We use unrestricted Hartree-Fock, density matrix renormalization group, and variational projected entangled pair state calculations to investigate the ground state phase diagram of the triangular lattice Hubbard model at "half doping" relative to single occupancy, i.e. at a filling of $(1\pm \frac{1}{2})$ electrons per site. The electron-doped case has a nested Fermi surface in the non-interacting limit, and hence a weak-coupling instability towards density-wave orders whose wavevectors are determined by Fermi surface nesting conditions. We find that at moderate to strong interaction strengths other spatially-modulated orders arise, with wavevectors distinct from the nesting vectors. In particular, we identify a series closely-competing itinerant long-wavelength magnetically ordered states, yielding to uniform ferromagnetic order at the largest interaction strengths. For half-hole doping and a similar range of interaction strengths, our data indicate that magnetic orders are most likely absent.

Figures (7)

• Figure 1: Ground-state phase diagram of the TLHM as a function of $U$ at 1/2 electron doping. The magnetic orders of the different phases are illustrated in Table. \ref{['tbl:HForders']}. The abbreviation $n$Q stands for spin-density waves with $n$ momentum component. The I stands for noncoplanar, and II stands for collinear. MQS:multi-Q noncoplanar stripe. FP: full spin polarization. (a) Phase diagram obtained from unrestricted Hartree-Fock simulations. (b) Phase diagram inferred from tensor network calculations. The obtained large-scale SDWs include collinear orders akin to 6Q-II as well as (coplanar) spiral order.

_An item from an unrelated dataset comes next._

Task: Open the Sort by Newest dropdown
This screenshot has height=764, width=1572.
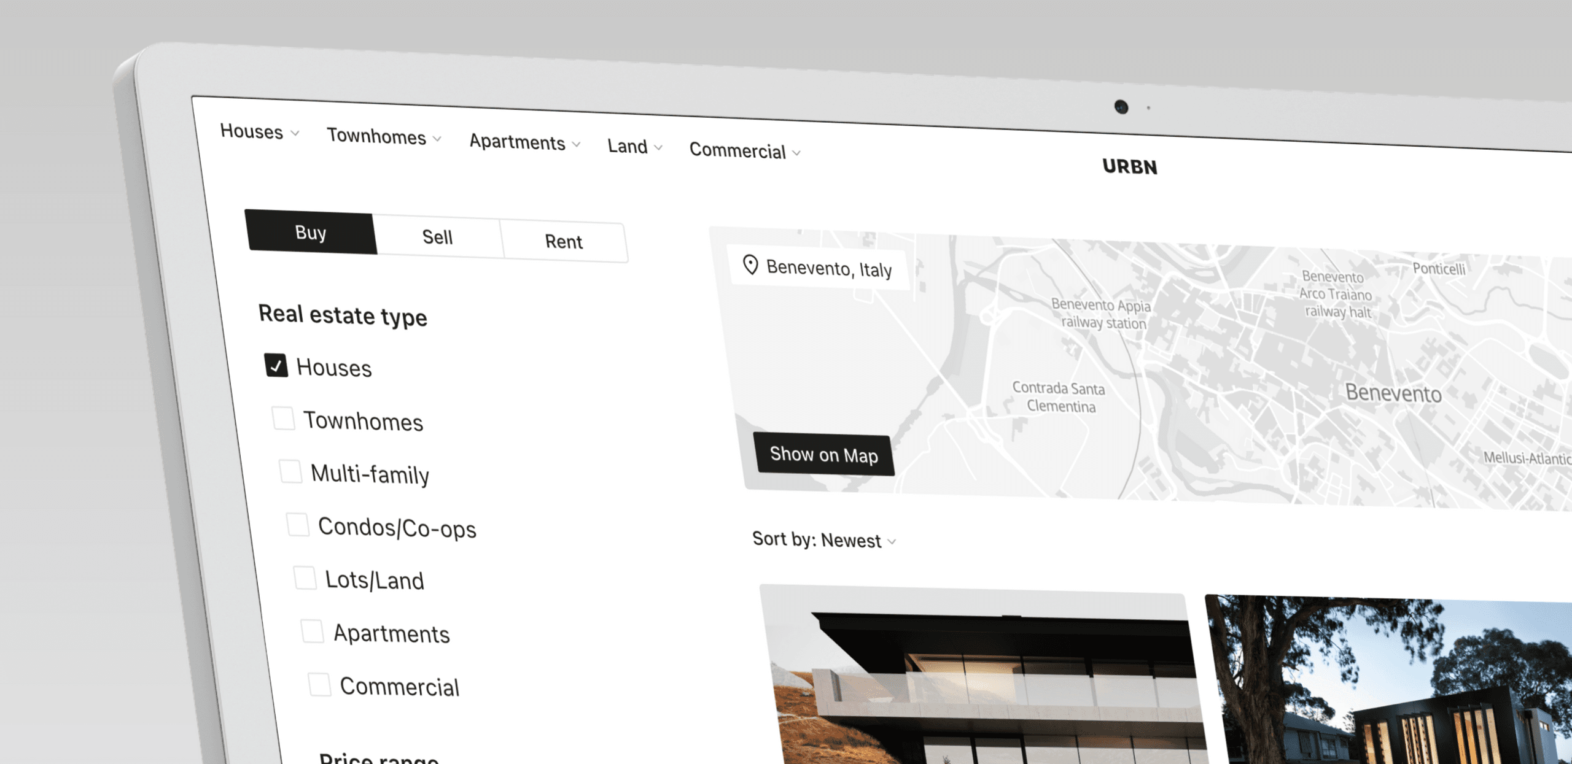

• Figure 2: (a) Density of states for the model at $U=0$. A Van Hove singularity is located at single-particle energy $E=2$. (b) Fermi surface (blue dashed line) in the Brillouin zone for $\overline{\langle n_i\rangle}=\frac{3}{2}$. The Fermi energy is $E_F=2$. There are three nesting vectors $\mathbf{Q}_{M_i} = -\mathbf{Q}_{M_i}$ modulo reciprocal lattice vectors.

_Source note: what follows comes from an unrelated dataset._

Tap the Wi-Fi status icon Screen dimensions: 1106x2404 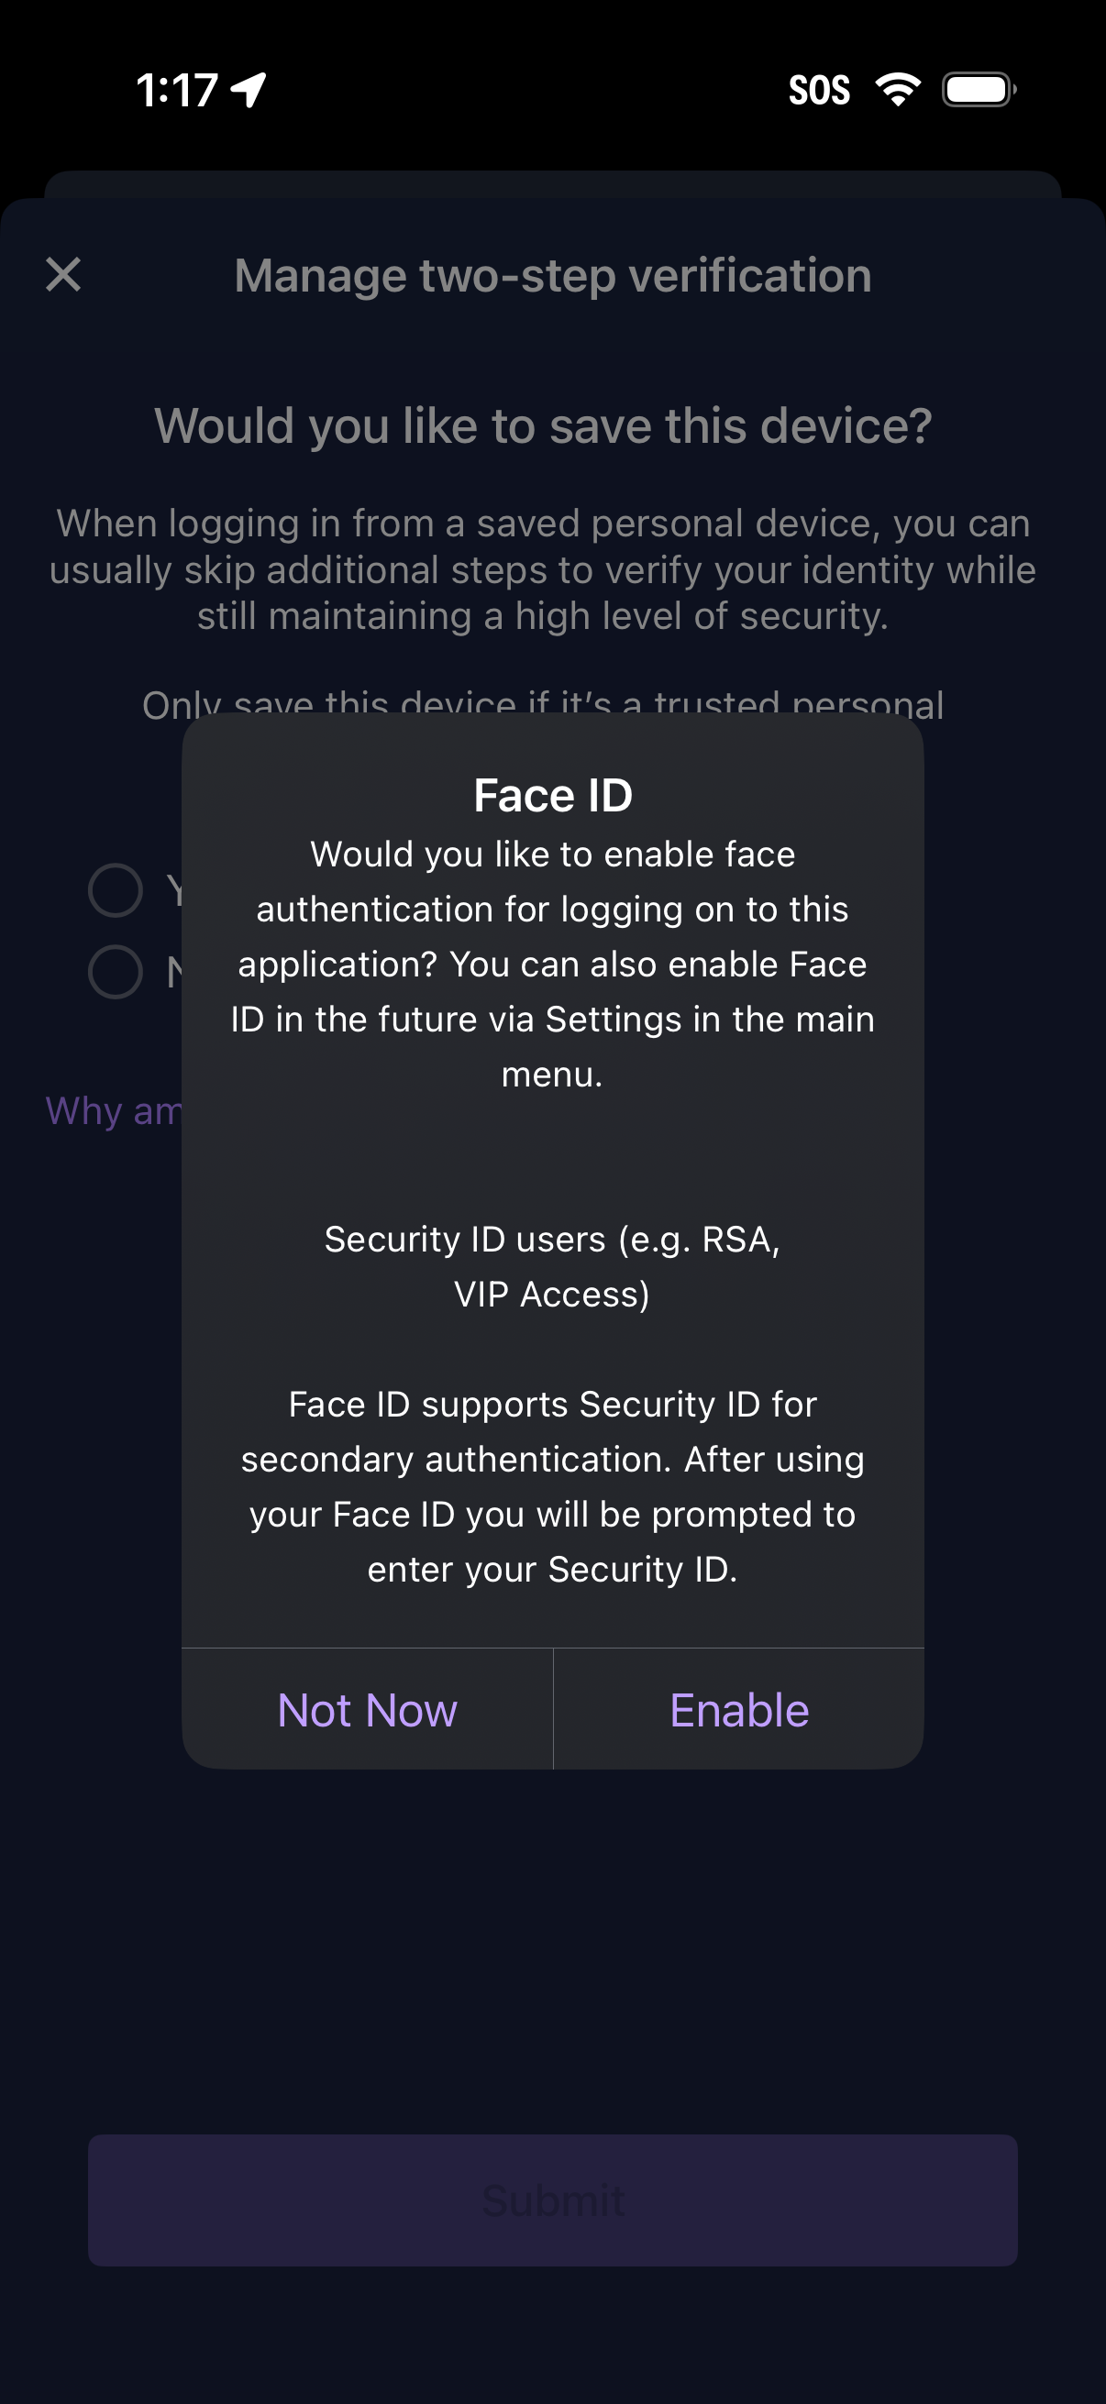[x=898, y=90]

• Figure 3: Tensor network results for 1/2 electron doping. (a,b) DMRG data. (a) Polarization $\overline {\langle S_{z}(i) \rangle}$ (polarization per site) as a function of $U$ for different geometries: four-leg zigzag cylinder with length 20, 36-site triangular flake, and 48-site hexagonal flake. The $\overline {\langle S_{z}(i) \rangle}$ is evaluated for the highest-weight ground state averaged without edge sites. (b) Static structural factor $S(\bm{k})=\sum_{m}e^{i \bm{k}\cdot (\bm{r}_m-\bm{r}_n)}[\langle \bm{S}(m) \cdot \bm{S}(n)\rangle-\langle \bm{S}(m)\rangle \cdot \langle \bm{S}(n)\rangle]$ averaged for the central sites $m$ of the cylinder geometry, $U=8$. The $\bm{k}$ can be projected to two orthogonal components $k_{\perp}$ and $k_{\parallel}$. The four possible values of $k_{\parallel}$ correspond to four colored cuts in the Brillouin zone, shown in the insets. (The red dashed lines are along the same cut through M1 and M2.) (c) PEPS variational energy data for different unit cells. The dashed lines denote HF energies for comparison, with full spin polarization at $U=7,9$. Different PEPS unit cells $m \times n$ are used, which sets the maximal possible unit cells of the obtained states. The spiral-like states obtained for $2 \times 8$ PEPS unit cell at $U=9$ have smaller actual unit cells, i.e., $1 \times 8$. The $2 \times 2$ and $3 \times 6$ states for $U=4,7$ are collinear. We perform extrapolation to the $D^{-1}=0$ limit based on $E(D)=E_0+ c/D^\alpha$ ansatz suppm.
• Figure S1: Finite triangular lattices studied by DMRG. (a) 36-site triangular flake. (b) 48-site hexagonal flake. (c) Four-leg zigzag cylinder with length 20 (periodic boundary condition imposed for the tangential direction).
• Figure S2: DMRG data example for ferromagnetization for the 48-site hexagonal flake. The plot shows the lowest energy in a given sector of the total spin $S_{\mathrm{tot}}$ at $U=10$ for various SU(2)-invariant bond dimensions. The largest energy errors are estimated to be in the order $10^{-3}$. The triangular and cylindrical geometry has one and two orders of smaller errors.